◆ Liste des tâches ◆
[1] Reproduisez fidèlement le passage du texte sur les jeunes trans et le sport qui va de « La nécessité de » jusqu'à « il est question. ».
[2] Énumérez les bienfaits que le texte sur les jeunes trans et le sport attribue à la pratique sportive pour ces jeunes.
[3] Poursuivez la rédaction du texte sur les jeunes trans et le sport en partant de sa dernière phrase.

L’adolescence, un passage difficile, devient encore plus complexe pour ces jeunes en proie à la dysphorie de genre. Dans une société où la diversité sexuelle n’est pas encore totalement acceptée - et encore moins la transidentité - ces jeunes doivent affronter le doute et la peur d’être rejeté(e)s par leur entourage.
La pratique du sport apporte des bénéfices considérables pour les jeunes trans. En plus de les aider à maintenir une bonne santé mentale, le sport leur permet de créer un sens de communauté et réduit le sentiment d’isolement lié au fait d’être perçu(e) comme différent(e). Ces jeunes devraient être encouragé(e)s dans leur parcours sportif, et non l’inverse.
Déloyal, ce jeu
La surmédiatisation autour de la transidentité multiplie et exacerbe les défis auxquels ces jeunes sont constamment confronté(e)s. Des inconnus et inconnues, et surtout, des adultes, se permettent de débattre sur le droit d’existence d’une personne mineure. Ils et elles les réduisent à des sujets de débats.
Cette déshumanisation permet aux internautes, de manière consciente ou non, d’oublier que c’est la vie d’enfants vulnérables qui est en jeu. Ces jeunes deviennent les boucs émissaires de la peur et de la haine d’inconnus et inconnues, qui projettent leurs frustrations sur des enfants, plutôt que sur les institutions qui négligent d’établir une réglementation standardisée.
La nécessité de réglementations standardisées
Sur le long terme, ce sont des réglementations standardisées qui feront réellement la différence et rendront le terrain de jeu équitable. Elles permettront de s’attaquer à la racine du problème : le sentiment d’injustice des athlètes cis et l’instabilité de l’avenir des athlètes trans dans le sport selon le niveau de compétition.
La mise en place de réglementations est donc nécessaire dans toutes les institutions sportives, suivie d’une standardisation entre les niveaux semi-professionnels et professionnels, tout en considérant le sport dont il est question.

◆ Données fournies ◆
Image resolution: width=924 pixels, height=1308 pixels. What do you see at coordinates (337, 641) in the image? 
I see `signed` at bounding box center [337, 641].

◆ Réponses aux tâches ◆
[1]
La nécessité de réglementations standardisées
Sur le long terme, ce sont des réglementations standardisées qui feront réellement la différence et rendront le terrain de jeu équitable. Elles permettront de s’attaquer à la racine du problème : le sentiment d’injustice des athlètes cis et l’instabilité de l’avenir des athlètes trans dans le sport selon le niveau de compétition.
La mise en place de réglementations est donc nécessaire dans toutes les institutions sportives, suivie d’une standardisation entre les niveaux semi-professionnels et professionnels, tout en considérant le sport dont il est question.

[2]
- Les aider à maintenir une bonne santé mentale
- Leur permettre de créer un sens de communauté
- Réduire le sentiment d'isolement lié au fait d'être perçu(e) comme différent(e)

[3]
Un exemple imparfait
La World Athletics, la fédération sportive internationale qui régie les fédérations nationales d’athlétisme, s’est munie de réglementations quant aux athlètes trans. Elle a décidé que les femmes trans qui veulent concourir dans les compétitions féminines doivent notamment avoir effectué leur transition avant leur puberté et avoir maintenu « un taux de testostérone sérique en deçà de 2,5 nmol/L ». Toutefois, les hommes transgenres n’ont pas ce genre de critères à respecter, leur réglementation étant moins stricte. C’est le cas pour la plupart des règlements régissant la participation d’athlètes transgenre dans des milieux sportifs professionnels et semi-professionnels.
Une standardisation dans tous les sports ne sera toutefois possible que lorsque davantage d’études sur les transitions de genre et leurs réels effets sur les capacités physiques seront effectuées, la communauté scientifique étant encore dans le brouillard à ce sujet.
Ces mesures sont présentement imparfaites, comme le cas de World Athletics. Toutefois, il est primordial d’investir dans des recherches ou des discussions qui permettront d’établir des standards afin de répondre aux préoccupations des athlètes transgenres comme cisgenres. Ils permettront aussi de montrer un front uni et d’éviter les vagues de haine, comme celle vécue par Aayden Gallagher.